**YOUR ASSIGNMENT**
Check every line of the entries that follow, and copy the ones containing "arrestato".

-------------------------

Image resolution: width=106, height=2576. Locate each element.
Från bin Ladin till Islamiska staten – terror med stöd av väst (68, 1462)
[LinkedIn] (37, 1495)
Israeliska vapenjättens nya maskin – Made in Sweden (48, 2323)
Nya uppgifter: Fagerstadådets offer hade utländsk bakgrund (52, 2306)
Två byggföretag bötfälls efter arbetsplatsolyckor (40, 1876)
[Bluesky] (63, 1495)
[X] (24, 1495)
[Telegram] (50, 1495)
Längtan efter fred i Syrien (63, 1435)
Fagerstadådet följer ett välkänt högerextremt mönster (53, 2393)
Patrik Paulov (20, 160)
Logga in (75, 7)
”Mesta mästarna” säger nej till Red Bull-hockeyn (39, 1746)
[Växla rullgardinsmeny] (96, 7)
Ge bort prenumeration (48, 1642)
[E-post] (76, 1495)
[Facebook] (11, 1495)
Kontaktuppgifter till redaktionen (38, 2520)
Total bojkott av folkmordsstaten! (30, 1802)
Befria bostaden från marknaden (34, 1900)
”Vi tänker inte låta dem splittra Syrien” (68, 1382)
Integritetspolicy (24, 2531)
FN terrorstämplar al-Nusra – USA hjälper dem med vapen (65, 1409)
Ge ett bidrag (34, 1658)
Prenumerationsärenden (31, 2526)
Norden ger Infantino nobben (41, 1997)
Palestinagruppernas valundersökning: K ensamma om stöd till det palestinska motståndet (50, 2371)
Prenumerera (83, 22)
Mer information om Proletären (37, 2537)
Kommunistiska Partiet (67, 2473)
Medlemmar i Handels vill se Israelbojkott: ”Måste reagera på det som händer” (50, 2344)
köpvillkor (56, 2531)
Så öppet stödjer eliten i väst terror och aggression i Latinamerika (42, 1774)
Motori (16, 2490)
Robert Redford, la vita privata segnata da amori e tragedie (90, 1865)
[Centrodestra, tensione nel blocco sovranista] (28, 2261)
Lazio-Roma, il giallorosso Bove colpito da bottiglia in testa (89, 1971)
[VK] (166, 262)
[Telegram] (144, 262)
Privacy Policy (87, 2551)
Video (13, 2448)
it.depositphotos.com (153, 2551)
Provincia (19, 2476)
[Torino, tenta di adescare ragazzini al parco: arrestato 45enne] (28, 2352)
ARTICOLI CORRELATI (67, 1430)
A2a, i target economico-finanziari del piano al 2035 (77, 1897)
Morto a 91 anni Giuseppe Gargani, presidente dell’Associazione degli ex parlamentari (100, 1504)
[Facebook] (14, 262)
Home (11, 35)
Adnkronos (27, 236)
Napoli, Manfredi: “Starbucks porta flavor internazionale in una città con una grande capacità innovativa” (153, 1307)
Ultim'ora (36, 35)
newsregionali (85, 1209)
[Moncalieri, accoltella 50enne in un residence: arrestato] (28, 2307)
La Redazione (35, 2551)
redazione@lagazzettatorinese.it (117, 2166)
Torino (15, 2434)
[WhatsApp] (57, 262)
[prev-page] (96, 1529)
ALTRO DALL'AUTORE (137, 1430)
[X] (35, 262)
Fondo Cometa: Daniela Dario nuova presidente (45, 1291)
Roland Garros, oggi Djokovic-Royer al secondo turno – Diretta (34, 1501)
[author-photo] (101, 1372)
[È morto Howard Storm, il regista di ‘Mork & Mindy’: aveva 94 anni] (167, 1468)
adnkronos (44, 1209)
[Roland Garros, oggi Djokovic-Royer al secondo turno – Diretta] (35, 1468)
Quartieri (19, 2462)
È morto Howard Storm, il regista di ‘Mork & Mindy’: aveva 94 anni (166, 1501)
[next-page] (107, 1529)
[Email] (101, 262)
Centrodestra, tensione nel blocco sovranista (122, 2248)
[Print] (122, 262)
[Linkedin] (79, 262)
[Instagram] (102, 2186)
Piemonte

-------------------------

**ANSWER SPACE**
[Torino, tenta di adescare ragazzini al parco: arrestato 45enne] (28, 2352)
[Moncalieri, accoltella 50enne in un residence: arrestato] (28, 2307)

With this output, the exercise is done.